Since most Americans were Protestants and many of the new immigrants were not, some Americans expressed religious intolerance. They believed that Catholics, Jews, and Buddhists were heretical or heathens. Still others, especially business owners and members of the middle class, were politically conservative and believed that immigrants were radical in their political beliefs (either socialist or communist). Thus these people felt that immigrants posed a threat to both democracy and capitalism.

FE

  • The use of “heretical or heathens” is questionable. The immigrants who came first were Irish and they were Catholics. Then came Italians, also Catholics and Jews from Eastern Europe. No Protestant would judge Catholics and Jews as heretics or heathens.” Buddhists came in the late 1870s.

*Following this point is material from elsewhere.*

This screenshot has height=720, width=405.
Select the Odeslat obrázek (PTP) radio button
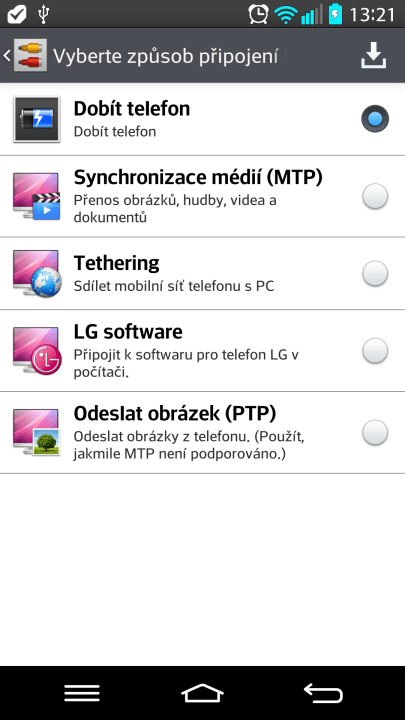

Publisher’s response: Text has been revised to clarify. Please see excel spreadsheet for exact language. [TTT Editor’s note: no spreadsheet was identified among the numerous uploads to the TEA website containing this revised text. And entry was identified on one spreadsheet but it is truncated and incomplete. It reads: “Section: "Nativism", 3rd paragraph/2nd sentence Original sentence”]



CHAPTER 4

Overview


Extended Overview

City Life

“Other Urban Problems”

Third Paragraph




“Crime was widespread in cities because there were high rates of unemployment and intense poverty. While murder rates declined in industrialized nations such as Germany and England, the homicide rate in the U.S. increased dramatically from 25 murders per million in 1881 to 107 per million in 1898. Other crimes, from pick-pocketing to bank robbery, also increased alarmingly.”

B

  • This is anti-foreigners propaganda.



CHAPTER 4

Documents:

Ozawa v. United States

Q 4 of 4


What were the political consequences for the Japanese community as a result of "Ozawa v. United States"? How does the inability to become a citizen limit one's political power?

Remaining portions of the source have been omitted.